- Born: Genair Martins da Silva Junior December 26, 1983 (age 41) Rio de Janeiro, Brazil
- Other names: Junior PQD
- Height: 5 ft 9 in (1.75 m)
- Weight: 145 lb (66 kg; 10.4 st)
- Division: Featherweight (145 lb) Lightweight (155 lb)
- Reach: 71.0 in (180 cm)
- Style: Submission Wrestling
- Fighting out of: Rio de Janeiro, Brazil
- Team: Renovação Fight Team
- Rank: 2nd Degree Black belt in Luta Livre
- Years active: 2008–present

Mixed martial arts record
- Total: 21
- Wins: 15
- By knockout: 8
- By submission: 4
- By decision: 3
- Losses: 6
- By knockout: 1
- By submission: 2
- By decision: 2
- By disqualification: 1

Other information
- Mixed martial arts record from Sherdog

= Genair da Silva =

Brazilian mixed martial artist

Genair Martins da Silva Junior (born December 26, 1983) is a Brazilian mixed martial artist who competed in Bellator Fighting Championships' featherweight division.

==Biography==

===Early life and mixed martial arts career===
Genair was born in Rio de Janeiro, Brazil. He is the son of a modest family and longtime resident of the Complexo do Alemão (German's Complex).

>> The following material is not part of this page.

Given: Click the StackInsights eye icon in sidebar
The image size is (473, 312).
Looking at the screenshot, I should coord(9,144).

At 2003 he started practicing Luta Livre, training alongside Pedro Rizzo, Ebenezer Fontes Braga and others. At 2007 he began in Freestyle wrestling and quickly moved to MMA at 2008. In his first nine bouts, he fought mainly for organizations in his home state. At 2010 he won four straight bouts (achieving a record of 10–3) and subsequently signed with Bellator Fighting Championships.

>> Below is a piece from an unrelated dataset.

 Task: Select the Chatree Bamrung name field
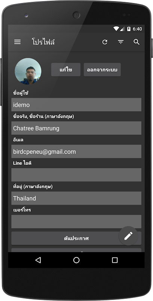click(76, 128)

===Bellator Fighting Championships===
Genair made his debut at Bellator 46 against Marlon Sandro in the quarterfinal match of the Bellator Fighting Championships: 2011 Summer Series Featherweight Tournament. He lost via split decision (30-27 Sandro, 29-28 Genair and 29-28 Sandro).

At Bellator 52, Genair faced Bryan Goldsby. On the day of the weight-ins for the fight, Genair did not make the 145 lb weight limit. The fighters have agreed to fight at a catchweight of 150 lb and Genair lost 20% of his purse. He won the bout via submission in the first round.

At Bellator 60, Genair was expected to face Alexandre Bezerra in the opening round of the Bellator Fighting Championships: Season Six Featherweight Tournament. However, once again he failed to make weight and instead faced Bobby Reardanz in a catchweight bout of 148 lb. He defeated Reardanz via TKO in the third round.

At Bellator 88, Genair faced Alexandre Bezerra in the opening round of the Bellator Fighting Championships: Season Eight Featherweight Tournament. He lost via submission in the first round.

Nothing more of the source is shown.